はじめての妊娠、出産。誰だって不安になりますよね。そんな私の初産は、新人助産師さんとともに挑む貴重な経験だったのです。想像していた流れとは違っていたけれど、たくさん泣いて感謝した思い出を振り返ります。
陣痛が始まりついに入院
出産予定日の1日前、生理痛のような鈍痛で目が覚めました。里帰り出産だったので、実家の母から
「陣痛が来たんじゃない?」と言われ、ついに迎えたその時にワクワクと不安が入り混じります。
最初は「なんだ余裕じゃん!」 とのんきに構えていましたが、時間が経つごとに重くなっていく痛み。夕方16時頃には陣痛のペースが10分間隔になり、病院に電話。
「それじゃあ入院の準備をしてきてください」そう言われ、用意していたバッグを持って父に病院まで送ってもらいました。
病院についてからも余裕があり、夕食も余裕で完食。家族に連絡しながら時間の経過を待ちました。
様子を見に来てくれた2人の助産師さん
少し辛くなってきた頃、いつもの助産師さんが別の助産師さんと2人でやってきました。
「今回一緒にお産に立ち会わせてもらうAです。一緒に頑張りますね!」と、若くてかわいい助産師さんは挨拶。まだ助産師になりたての新人さんでした。
ベテラン助産師さんからも、
「様子を見にきたりすると思うので、何かあれば遠慮なくいってね!」と言われて、にこやかに挨拶を交わしました。
その後も新人助産師さんは定期的に様子を見に来てくれて、
「辛くないですか?」と優しく声をかけてくれます。夫が仕事で立ち会えなかったので、この声がけが心強いのなんの。そうこうしている間に、陣痛が激しくなっていきます。
痛みも心強さも2倍
さて、いよいよ苦しくなってきました。本当は大声で叫びたかったけど、どうにかして声を押し殺します。すると、助産師さんが2人でやってきました。

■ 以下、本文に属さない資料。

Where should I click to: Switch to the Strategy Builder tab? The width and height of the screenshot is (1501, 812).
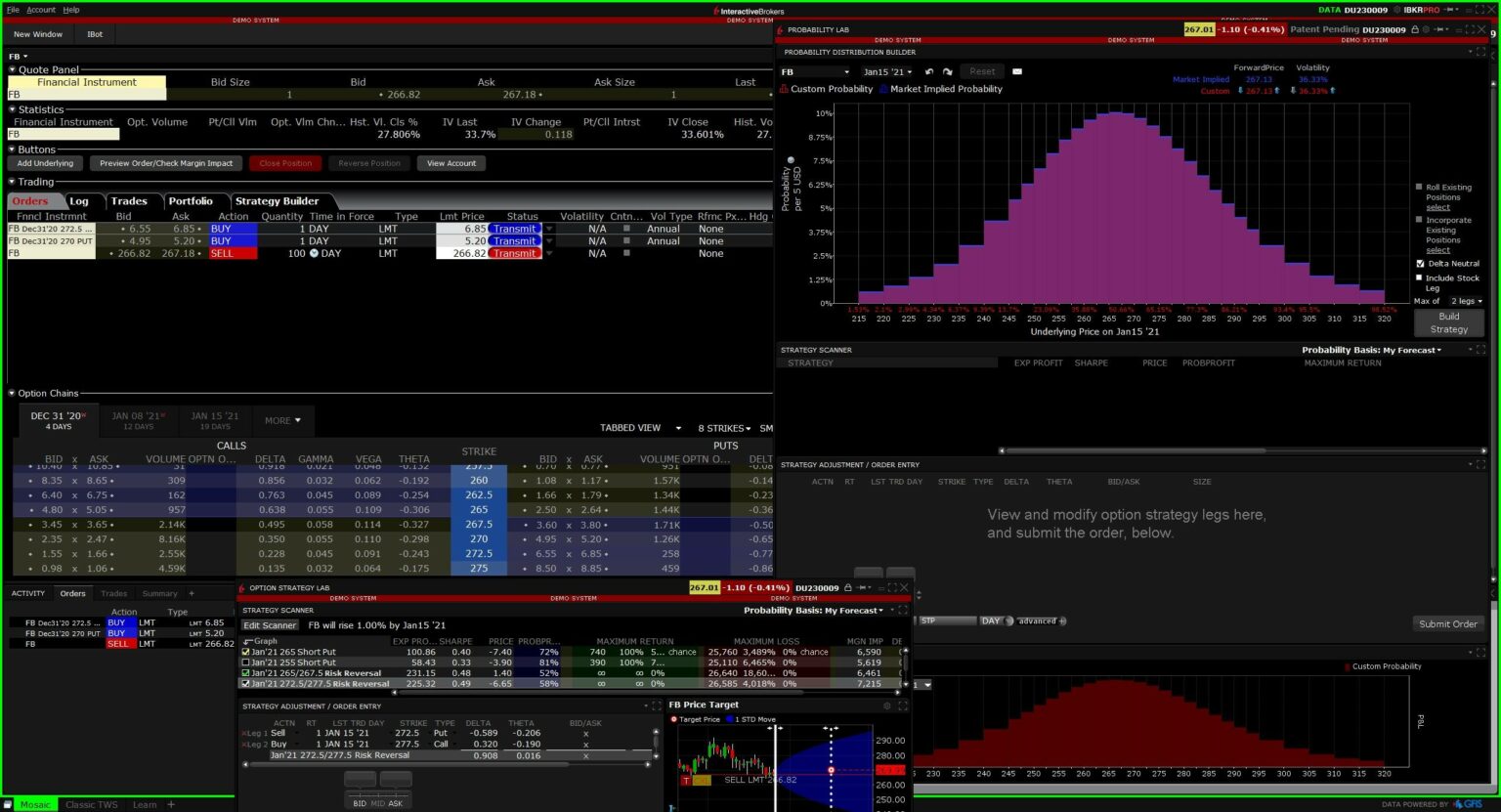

「一度確認してみますね」そう言って、新人助産師さんが内診しました。
「おっと…」この時点で結構痛い。そう思いながらも必死に耐えます。すると、
「ちょっと変わりますね」と次にベテラン助産師さんが内診し、
「まだかかりそうですね」と言い残し一度退出していきました。
ここで私は気づきます。
「そうか、新人さんも内診するよね。そりゃそうだよね。てことは今後も2回するってことか…?」
そして私の予感は当たります。新人助産師さんが内診してからベテラン助産師さんが内診、の流れが繰り返されます。
「ただでさえつらいのに、なんであんな苦しい内診を毎回2回もされなきゃいけないんだ」
「なんで私なの? ほかにも妊婦さんいるじゃん」と、マイナスな感情が襲ってきましたが、頑張っている新人助産師さんを見ると文句も言えず…。その後はなかなか破水せず、人工破膜。ついにその時が来ました。
分娩台に移動しても進まないお産。外来対応していた先生を呼んでもらい、結局吸引分娩で出産しました。赤ちゃんの泣き声が聞こえたときは一安心。生まれた喜びと痛みからの解放で、気づいたら号泣していました。
終わってしまえばいい思い出
出産後、新人助産師さんが部屋に赤ちゃんを連れてきてくれました。さっきまでお腹の中にいたと思うと、不思議な気持ちです。それと同時に、陣痛が進まず苦しかった時に支えてくれた新人助産師さんへも自然と感謝の気持ちが溢れました。
確かにあの時は辛かったし、「なんでわたしだけ…」なんて思った事もあったけれど、今は彼女の役に立てたのならよかったのかな、と思っています。